Assim, com cuidado, retirei Vergonha dos Pés da poeira da prateleira. Romance de 1996, a estreia de Fernanda Young aos 26 anos. Foi uma forma de começar do zero, em tentativa de redenção. Na primeira história da jovem escritora, Ana é uma estudante de Letras que quer ser escritora. “Acreditava que, com determinação, acabaria por escrever bem”, diz o narrador sobre a protagonista. O destino estava sendo traçado, ainda que de modo um tanto titubeante.

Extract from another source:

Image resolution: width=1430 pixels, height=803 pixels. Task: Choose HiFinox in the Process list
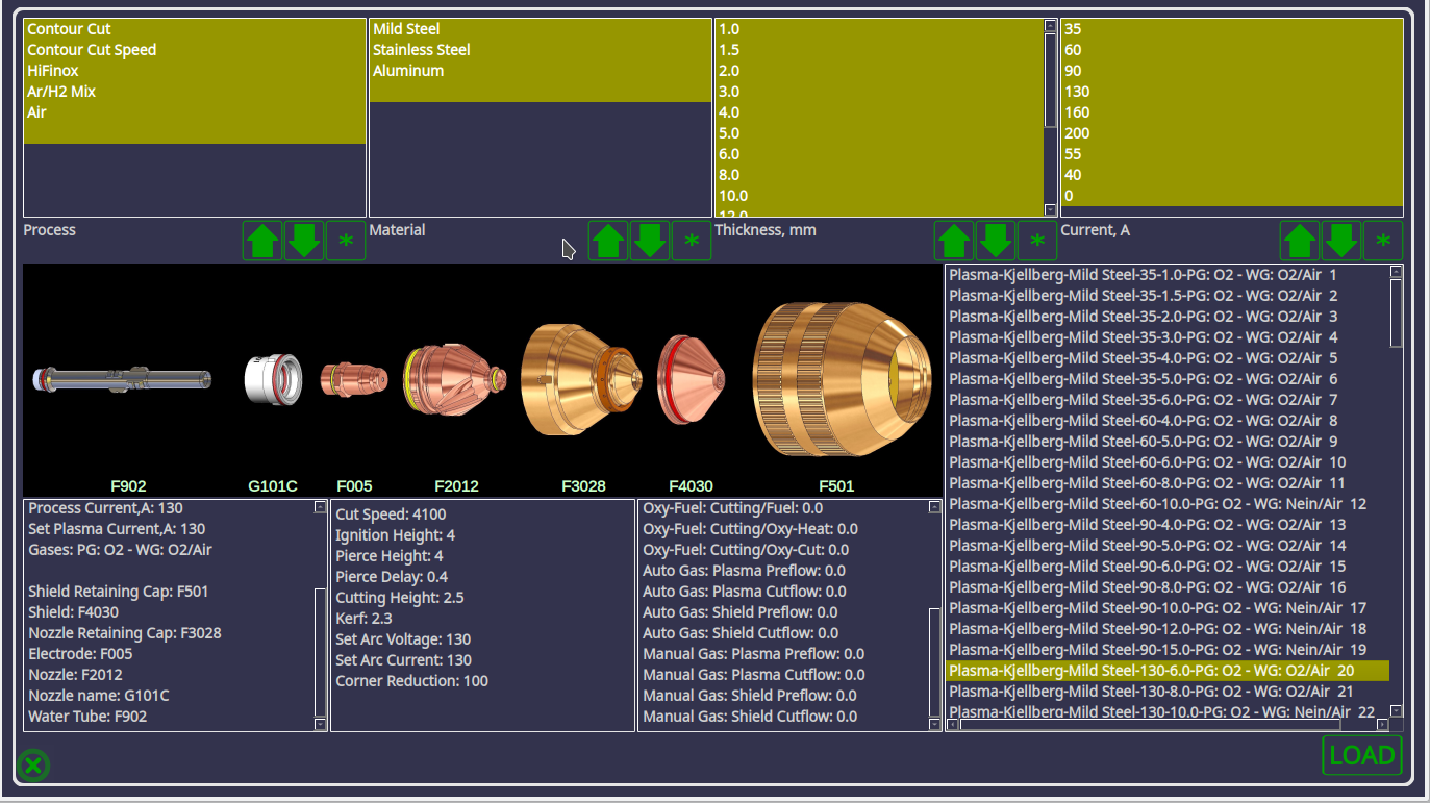click(x=52, y=71)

Anuncia-se o repertório de um projeto artístico. Sem querer estabelecer relações autobiográficas diretas entre autora e personagem, ainda assim, é grande a tentação de ver Fernanda em Ana, cuja cabeça “é invadida compulsivamente por diversos pensamentos. Foi premiada com uma enorme capacidade de inventar histórias e ela tem prazer em se embrenhar na intimidade dos personagens”. Vergonha dos Pés é, de fato, metanarrativo, quase obrigação na metade dos anos 1990.
O romance tem um livro descrito dentro do livro, isto é, trama ficcional dentro da verdade em que se constitui. E gosta de debater o papel e o lugar do escritor na sociedade contemporânea. A história de Lívia (e Jonas), que corre paralela (para o leitor) e na cabeça da personagem-escritora, abre essa possibilidade de escapar dentro do que já é devaneio. Fernanda Young faz esse espelhamento com destreza, sobrepondo tempos narrativos sem solavancos.
O livro também anuncia o despudor com que a escritora encarava o processo de contar histórias. No drama do relacionamento com Jaime, desmonta hierarquias temáticas e traz o sexo para o centro da cena. O maior mérito da obra que abre caminho a uma trajetória posterior de 23 anos parece ser este: dizer o que precisa ser dito, do modo intenso como surge à primeira vista. Os pés são pequenos, mas precisam caminhar. Eu tenho vergonha, mas quero trepar.
Há, portanto, já neste começo, a iconoclastia que seria traço de Fernanda Young, feminista em guerra contra estereótipos do próprio feminismo, artista consciente do jogo performático do intelectual na esfera pública. Diria que soou verdadeira com o transcorrer dos anos, sempre tatuou no seu espectador (antes, ou agora, leitor) a marca de uma honestidade. Para isso, apostou na informal compreensão do público, abandonou preocupações com papéis preestabelecidos ao comportamento ideal do escritor. Muito por isso, a academia nunca a mirou com bons olhos, assim como Ana nunca se adapta ao insuportável mundo de salas, teorias, interpretações. E prefere namorar. E implicar. E pensar sobre si e sobre dois.
“Gargalhadas. A paixão, quando se cristaliza e se fortifica, perde qualquer constrangimento. Assume-se. Deslancha em situações quase ridículas, onde somente as duas pessoas em questão compreendem de fato o que se passa. E nada passa.” Tudo acontece quando autora e leitor, por fim, se encontram. A notícia do desaparecimento de uma escritora ainda em pleno voo fez os olhos percorrer em dois dias uma angústia literária deliciosamente inadequada, prestes e pronta para amadurecer.